Please return every line of the material verbatim and skip any images.

[Data records]
◆ ◆ ◆
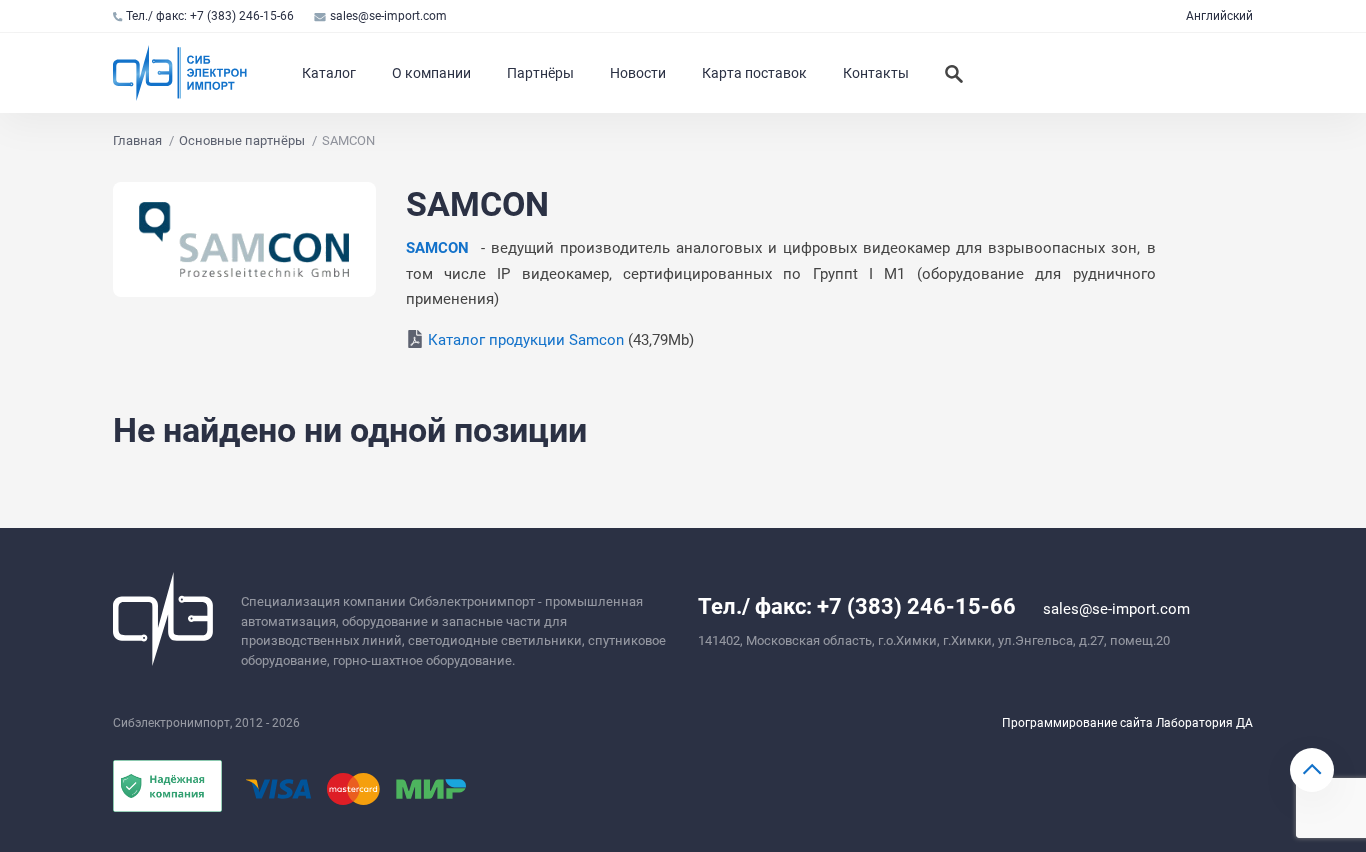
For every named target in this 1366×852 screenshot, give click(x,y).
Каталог (329, 73)
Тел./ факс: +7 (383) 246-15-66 (210, 16)
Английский (1219, 16)
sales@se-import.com (388, 16)
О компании (431, 73)
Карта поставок (754, 73)
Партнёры (540, 73)
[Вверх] (1312, 770)
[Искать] (954, 73)
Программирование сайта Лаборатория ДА (1127, 723)
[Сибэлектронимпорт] (180, 73)
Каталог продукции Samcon (526, 340)
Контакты (876, 73)
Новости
◆ ◆ ◆
[Answer box]
For every named target in this 1366×852 screenshot, give click(x,y).
Каталог (329, 73)
Тел./ факс: +7 (383) 246-15-66 (210, 16)
Английский (1219, 16)
sales@se-import.com (388, 16)
О компании (431, 73)
Карта поставок (754, 73)
Партнёры (540, 73)
[Вверх] (1312, 770)
[Искать] (954, 73)
Программирование сайта Лаборатория ДА (1127, 723)
[Сибэлектронимпорт] (180, 73)
Каталог продукции Samcon (526, 340)
Контакты (876, 73)
Новости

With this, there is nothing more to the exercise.